La difícil supervivencia del atún rojo

La difícil supervivencia del atún rojo. Agentes del Seprona (Servicio de Protección de la Naturaleza de España) de la localidad de Sevilla denunciaron que una empresa de transportes infringía la ley de pesca marítima al traficar con el atún rojo, una especie en extinción.

El Seprona confiscó un ejemplar de atún rojo de 147 kilos que dicha empresa enviaba desde Gerona en el remolque de un camión. El atún se hallaba separado del resto de la mercancía por una colchoneta y no estaba etiquetado, lo cual era una clara muestra de que deseaban ocultarlo.

El Seprona, como era de esperarse, denunció a esta empresa frente a la Delegación Provincial de la Consejería de Agricultura y Pesca de Sevilla, objetando que se trata de una infracción a la Ley de Pesca Marítima Estatal.

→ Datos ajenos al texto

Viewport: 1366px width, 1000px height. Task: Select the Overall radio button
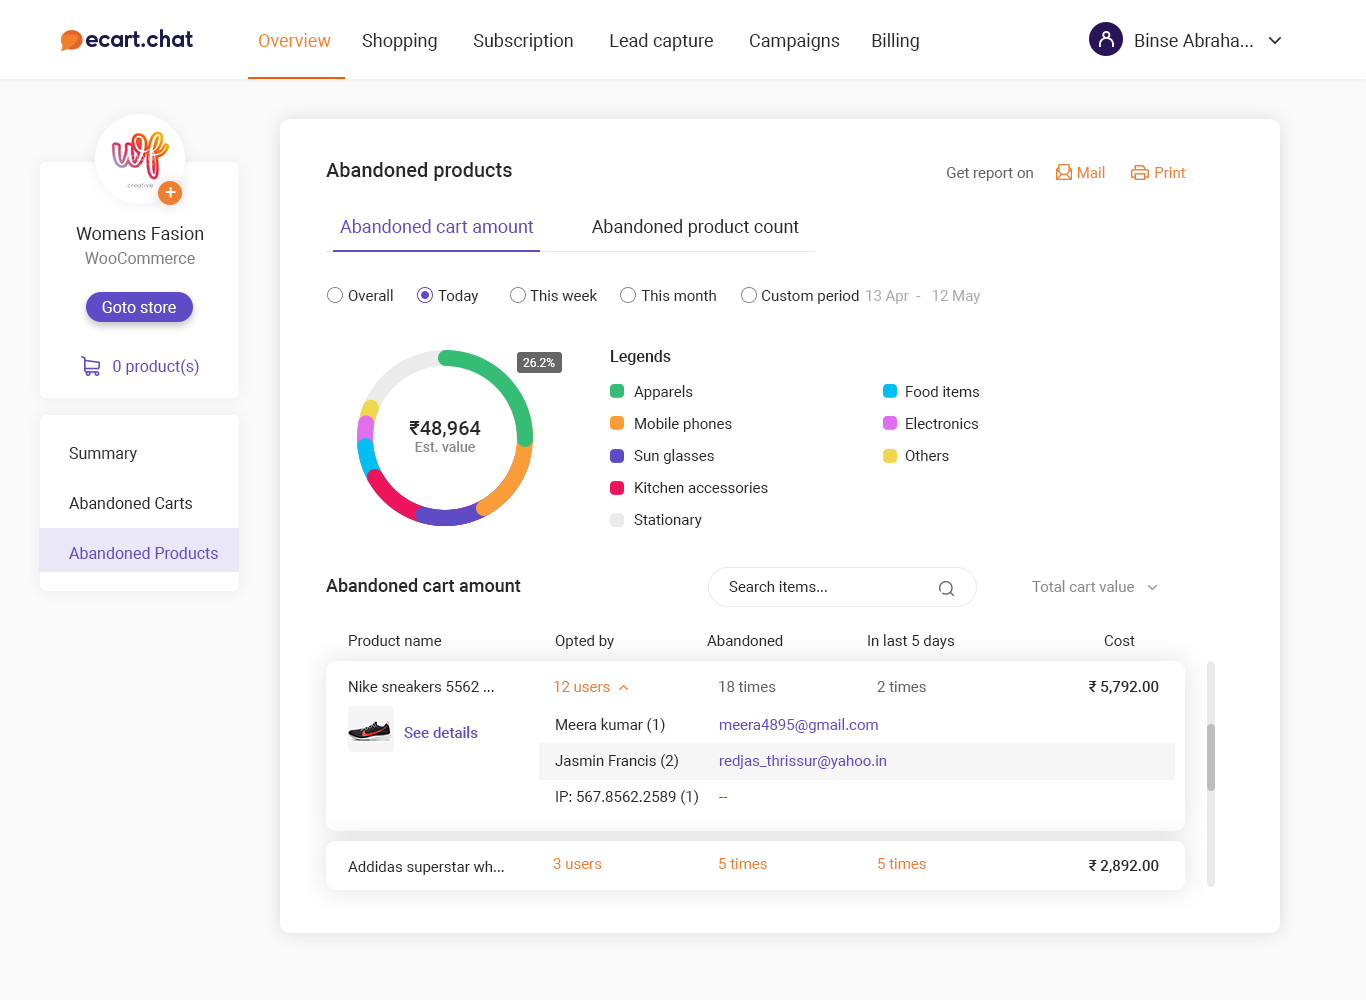(x=335, y=295)

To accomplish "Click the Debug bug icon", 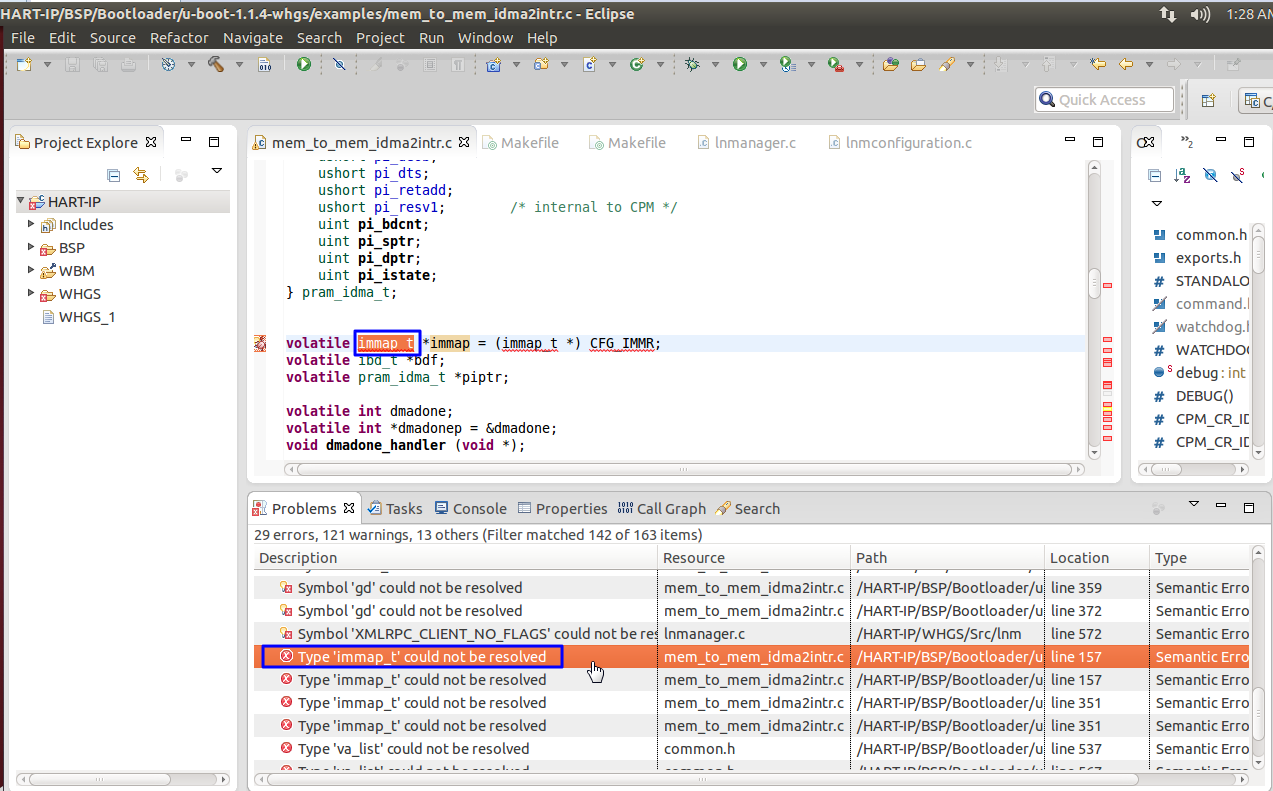I will [x=692, y=64].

El atún rojo al que también se lo conoce como atún de aleta azul, se encuentra en una gravísima situación debido a que es una especie muy codiciada por los que se hallan involucrados en la pesca. Un informe realizado por la WWF (World Wildlife Found) una asociación mundial que protege el medio ambiente, asegura que en los últimos años se ha perseguido tanto a esta especie que en el Atlántico Oriental y en el Mediterráneo ha mermado mucho su presencia.

En dicho informe, la asociación responsabiliza de esto a la pesca ilegal y desmesurada de la flota europea, sobre todo de Francia, Libia y Turquía.

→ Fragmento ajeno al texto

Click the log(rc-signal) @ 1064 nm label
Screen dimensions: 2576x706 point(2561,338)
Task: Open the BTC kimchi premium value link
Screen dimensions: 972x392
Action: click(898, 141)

Frente al peligro de la extinción total de esta especie, se ha realizado un decreto que obliga a que la pesca de la misma disminuya un 4%, sin embargo, esta legislación no es respetada y los atunes rojos continúan siendo perseguidos, siendo la captura superior en muchas toneladas a la permitida.

Entre los planes que plantea WWF para la recuperación del atún rojo se encuentran: realizar un plan de desarrollo sostenible de recuperación que exija una reducción sustancial en la cuota pesquera y la protección de las zonas donde la especie se reproduce.

Un mínimo tamaño de captura que se ajuste a la edad de madurez sexual y un programa que controle de cerca a los buques atuneros para asegurar que no se capturen ejemplares jóvenes y que se respete la cantidad de toneladas permitidas por la legislación, a fin de proteger a esta preciada especie.

Cabe destacar que el atún rojo es la mayor especie de la familia de los túnidos, pueden alcanzar los dos o tres metros de largo. Viven alejados de las costas y durante el invierno permanecen inmóviles a 1000 metros de profundidad. Pueden encontrarse en el Mar Mediterráneo, algunas zonas del Atlántico y el Pacífico y en el Mar Negro.